Contractors Take Note: The FAR Council’s Imminent Proposed Rule Banning Chinese Semiconductor Technology in Electronic Products and Services to the U.S. Government
In the ongoing effort to strengthen the government’s cybersecurity infrastructure, on May 3, 2024, the Federal Acquisition Regulatory Council (“FAR Council”) issued an Advanced Notice regarding its upcoming proposed rulemaking under Federal Acquisition Regulation (“FAR”) Case No. 2023- 008 to implement Section 5949 of the 2023 National Defense Authorization Act (“2023 NDAA”). As enacted, Section 5949 will ban the government from purchasing products or services that include or use semiconductor technology from China and other covered nations starting from December 23, 2027. The semiconductor ban will impact all procurements. At present, Section 889 of the 2019 NDAA bans the purchase and use of Chinese telecommunications equipment and services by government contractors. Because semiconductor technology forms the essential building blocks to all modern electronic technology, the semiconductor ban is a continuation of the effort to secure both government and contractor information technology systems against the threats of espionage and sabotage by foreign adversaries. This brief alert addresses the FAR Council’s Advanced Notice.
As stated in the Advanced Notice, Section 5949(a)(1)(A) will prohibit federal agencies from procuring or obtaining electronic products or electronic services that include covered semiconductor products or services, while Section 5949(a)(1)(B) will prohibit agencies from procuring or obtaining electronic products that use electronic products that include covered semiconductor products or services. “Part A,” as characterized by the FAR Council, would appear to ban the purchase of any product or services that include banned semiconductor technology (such as a laptop), whereas “Part B” would more broadly prohibit the purchase of any product (such as a system) that would need to use another product that includes or uses banned semiconductor technology.
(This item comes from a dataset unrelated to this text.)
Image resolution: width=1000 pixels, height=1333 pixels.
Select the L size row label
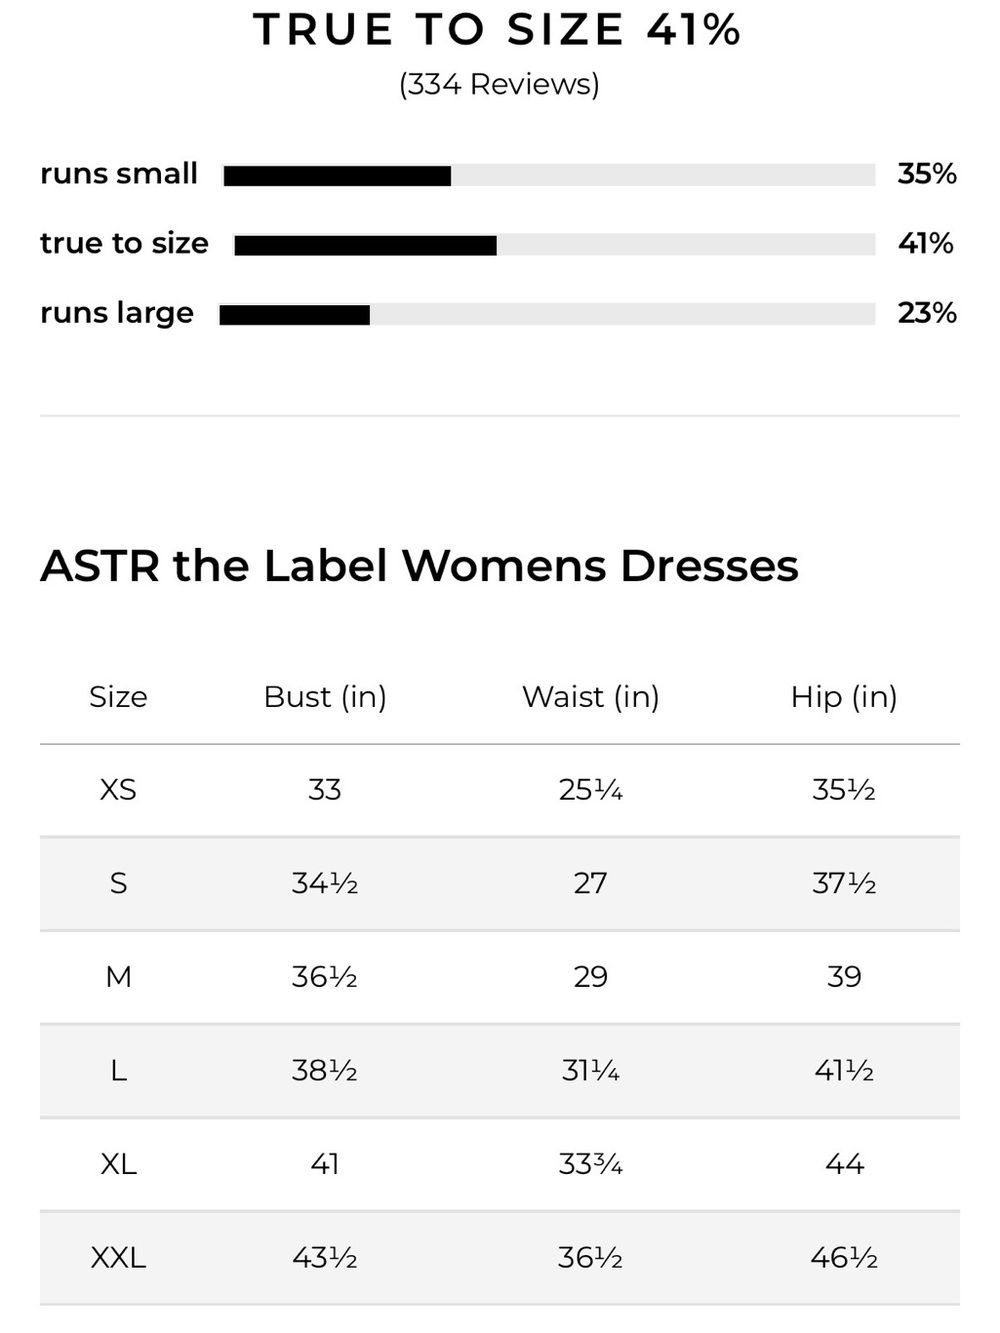click(x=118, y=1071)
However, the “Part B” prohibition would only apply to electronic products that are used in “critical systems,” which are defined as national security systems involving intelligence and military activities, with authorization given to the Federal Acquisition Security Council or the Department of Defense to expand the scope.
“Covered semiconductor products or services” are defined as products or services that incorporate or use such a product that is designed, produced or provided by Semiconductor Manufacturing International Corporation (“SMIC”), ChangXin Memory Technologies (“CXMT”), Yangtze Memory Technologies Corp (“YMTC”), or any subsidiary, affiliate, or successor of the foregoing entities, as well by any entity owned or controlled by, or otherwise connected to, a “foreign country of concern” – namely, China, Russia, Iran, and North Korea. This list may be expanded by the Secretary of Defense or the Secretary of Commerce, in consultation with the Director of the National Intelligence or the Director of the Federal Bureau of Investigation.
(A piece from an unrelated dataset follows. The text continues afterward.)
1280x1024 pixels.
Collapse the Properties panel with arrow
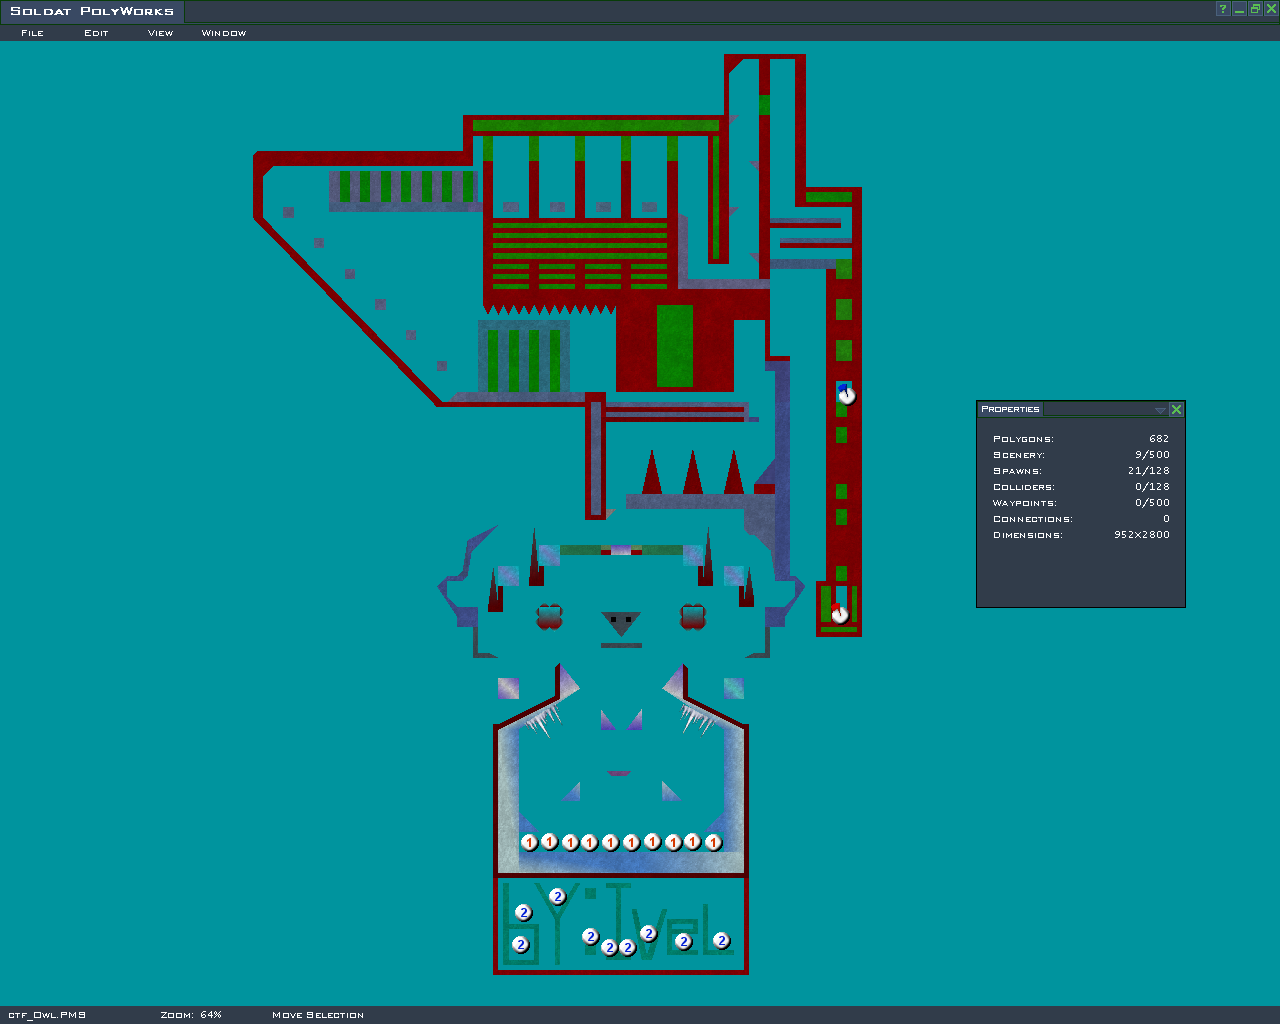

The FAR Council intends to apply the semiconductor ban to all procurements, including those below the simplified acquisition threshold and even the micro purchase threshold. There are no exceptions for commercial products and services or for commercial-off-the-shelf items. The FAR Council will propose rules to include the semiconductor ban in solicitations as well as in a new FAR contract clause. Solicitations will require offerors to certify that, after conducting a “reasonable inquiry,” they are not providing any covered semiconductor products or services to the government. The reasonable inquiry standard will likely be similar in application to that presently under Section 889 of the 2019 NDAA, thus obtaining certifications of compliance from suppliers will remain critical. The proposed contract clause, which the FAR Council intends to be a mandatory flow down provision to subcontractors providing electronic products, will continue the reasonable inquiry obligations and impose certain disclosure requirements, which if followed, may protect contractors from civil liability and questions about their present responsibility. Notwithstanding these apparent protections, it is not clear whether the proposed rule intends to use disclosures as means to create a safe harbor but, in any event, in some cases, a disclosure or certainly a failure to disclose will require the contractor to rework or replace any nonconforming products or services. Such costs, which could be significant, will be unallowable which would preclude contractors from seeking recovery pursuant to a request for equitable adjustment in the case of fixed price contracts or as a reimbursable cost under cost-type contracts.
While there is still a ways to go between the forthcoming proposed rule, the final rule, and the December 23, 2027, effective date, contractors should take advantage of the time now to review their electronic product and service supply chains, consider the means by which they can conduct a reasonable inquiry as to any areas of potential noncompliance, and consider a proactive review of their sources of supply and contractual certification and indemnity provisions with subcontractors and suppliers of electronic products and services. Comments on the proposed rule, which we expect will be active, will be due within 60 days after its publication by the FAR Council. Nelson Mullins will continue to monitor this important national security issue.